*Problems and tasks*.
a - Answer these questions about the Subzero change description:
(i) At the end of lowering "a=b+c", what does the simple fix keep track of?
(ii) What more general fix does the change description suggest for the future?
(iii) Which file does the diff modify?
b - Output these lines of the records unchanged: start at the line that contains "Locate an element on the screen. This" and stop after the line that contains "On Demand is", with both of those lines included.

*Text section*.
[start]
Subzero: Use register availability during lowering to improve the code.

The problem is that given code like this:

  a = b + c
  d = a + e
  ...
  ... (use of a) ...

Lowering may produce code like this, at least on x86:

  T1 = b
  T1 += c
  a = T1
  T2 = a
  T2 += e
  d = T2
  ...
  ... (use of a) ...

If "a" has a long live range, it may not get a register, resulting in clumsy code in the middle of the sequence like "a=reg; reg=a".  Normally one might expect store forwarding to make the clumsy code fast, but it does presumably add an extra instruction-retirement cycle to the critical path in a pointer-chasing loop, and makes a big difference on some benchmarks.

The simple fix here is, at the end of lowering "a=b+c", keep track of the final "a=T1" assignment.  Then, when lowering "d=a+e" and we look up "a", we can substitute "T1".  This slightly increases the live range of T1, but it does a great job of avoiding the redundant reload of the register from the stack location.

A more general fix (in the future) might be to do live range splitting and let the register allocator handle it.

BUG= https://code.google.com/p/nativeclient/issues/detail?id=4095
R=kschimpf@google.com

Review URL: https://codereview.chromium.org/1385433002 .
diff --git a/src/IceCfgNode.cpp b/src/IceCfgNode.cpp
index 9339b79..f78c107 100644
--- a/src/IceCfgNode.cpp
+++ b/src/IceCfgNode.cpp
@@ -570,6 +570,7 @@
     // Ensure target lowering actually moved the cursor.
     assert(Context.getCur() != Orig);
   }
+  Context.availabilityReset();
   // Do preliminary lowering of the Phi instructions.
   Target->prelowerPhis();
 }
@@ -683,7 +684,7 @@
 
 // Validate the integrity of the live ranges in this block.  If there are any
 // errors, it prints details and returns false.  On success, it returns true.
[end]
*Exercise inputs*.
[start]
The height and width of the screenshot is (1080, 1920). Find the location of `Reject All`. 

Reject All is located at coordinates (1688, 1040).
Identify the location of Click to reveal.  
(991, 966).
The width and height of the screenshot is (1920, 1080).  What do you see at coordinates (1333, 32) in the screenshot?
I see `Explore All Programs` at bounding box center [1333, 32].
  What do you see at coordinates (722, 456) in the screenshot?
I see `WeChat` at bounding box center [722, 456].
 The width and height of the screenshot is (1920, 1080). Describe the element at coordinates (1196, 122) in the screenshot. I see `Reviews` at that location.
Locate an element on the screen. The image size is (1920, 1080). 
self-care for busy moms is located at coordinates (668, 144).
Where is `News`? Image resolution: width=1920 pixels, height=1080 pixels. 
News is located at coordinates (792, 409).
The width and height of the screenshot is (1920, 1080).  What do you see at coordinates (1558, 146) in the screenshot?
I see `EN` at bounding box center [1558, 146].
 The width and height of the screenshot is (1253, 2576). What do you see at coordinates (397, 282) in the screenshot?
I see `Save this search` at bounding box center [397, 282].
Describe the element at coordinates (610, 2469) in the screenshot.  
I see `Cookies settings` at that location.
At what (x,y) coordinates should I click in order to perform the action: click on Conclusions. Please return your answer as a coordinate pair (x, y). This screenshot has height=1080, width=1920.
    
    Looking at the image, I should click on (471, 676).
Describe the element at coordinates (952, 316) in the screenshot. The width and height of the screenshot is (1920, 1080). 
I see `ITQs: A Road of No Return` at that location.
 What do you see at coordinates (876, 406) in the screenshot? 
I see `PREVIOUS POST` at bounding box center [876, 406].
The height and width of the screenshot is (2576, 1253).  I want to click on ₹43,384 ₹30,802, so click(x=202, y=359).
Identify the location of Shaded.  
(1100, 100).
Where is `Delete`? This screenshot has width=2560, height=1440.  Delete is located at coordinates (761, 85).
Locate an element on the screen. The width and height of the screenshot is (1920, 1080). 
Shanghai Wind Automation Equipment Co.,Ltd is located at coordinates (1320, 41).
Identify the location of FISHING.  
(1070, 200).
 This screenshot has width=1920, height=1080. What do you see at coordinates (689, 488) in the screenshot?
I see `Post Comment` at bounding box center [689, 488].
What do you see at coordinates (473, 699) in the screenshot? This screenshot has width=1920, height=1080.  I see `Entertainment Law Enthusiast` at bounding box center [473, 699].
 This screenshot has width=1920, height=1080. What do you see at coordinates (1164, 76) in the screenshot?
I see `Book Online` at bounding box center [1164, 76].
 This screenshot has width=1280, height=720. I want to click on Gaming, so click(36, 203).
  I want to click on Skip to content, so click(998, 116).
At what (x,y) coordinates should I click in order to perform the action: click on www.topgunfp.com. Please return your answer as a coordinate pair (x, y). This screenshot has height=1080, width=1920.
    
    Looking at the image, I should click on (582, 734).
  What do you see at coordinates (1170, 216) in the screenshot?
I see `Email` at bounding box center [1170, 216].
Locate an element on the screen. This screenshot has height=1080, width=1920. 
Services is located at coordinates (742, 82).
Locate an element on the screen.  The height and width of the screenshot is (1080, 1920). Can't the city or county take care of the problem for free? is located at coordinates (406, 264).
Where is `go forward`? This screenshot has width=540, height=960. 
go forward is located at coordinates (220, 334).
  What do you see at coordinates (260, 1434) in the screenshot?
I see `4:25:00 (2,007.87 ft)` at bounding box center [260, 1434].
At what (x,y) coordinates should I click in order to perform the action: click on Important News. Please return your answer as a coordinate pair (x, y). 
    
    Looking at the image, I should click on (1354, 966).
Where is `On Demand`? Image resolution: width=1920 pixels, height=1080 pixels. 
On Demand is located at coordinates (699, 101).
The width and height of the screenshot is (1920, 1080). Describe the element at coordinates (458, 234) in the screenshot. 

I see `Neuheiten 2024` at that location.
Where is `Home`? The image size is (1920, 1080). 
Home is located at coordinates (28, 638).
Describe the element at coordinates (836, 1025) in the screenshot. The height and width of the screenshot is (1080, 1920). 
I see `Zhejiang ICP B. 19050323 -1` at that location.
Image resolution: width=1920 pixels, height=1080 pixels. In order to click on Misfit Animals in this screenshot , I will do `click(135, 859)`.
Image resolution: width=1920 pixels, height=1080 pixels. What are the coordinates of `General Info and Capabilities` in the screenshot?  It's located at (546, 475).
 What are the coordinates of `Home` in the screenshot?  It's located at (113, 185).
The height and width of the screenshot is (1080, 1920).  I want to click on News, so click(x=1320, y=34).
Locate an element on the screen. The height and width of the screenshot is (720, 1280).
[end]
*Responses to the tasks*.
a -
(i) It keeps track of the final "a=T1" assignment.
(ii) It suggests doing live range splitting and letting the register allocator handle it.
(iii) The diff modifies src/IceCfgNode.cpp.

b -
Locate an element on the screen. This screenshot has height=1080, width=1920. 
Services is located at coordinates (742, 82).
Locate an element on the screen.  The height and width of the screenshot is (1080, 1920). Can't the city or county take care of the problem for free? is located at coordinates (406, 264).
Where is `go forward`? This screenshot has width=540, height=960. 
go forward is located at coordinates (220, 334).
  What do you see at coordinates (260, 1434) in the screenshot?
I see `4:25:00 (2,007.87 ft)` at bounding box center [260, 1434].
At what (x,y) coordinates should I click in order to perform the action: click on Important News. Please return your answer as a coordinate pair (x, y). 
    
    Looking at the image, I should click on (1354, 966).
Where is `On Demand`? Image resolution: width=1920 pixels, height=1080 pixels. 
On Demand is located at coordinates (699, 101).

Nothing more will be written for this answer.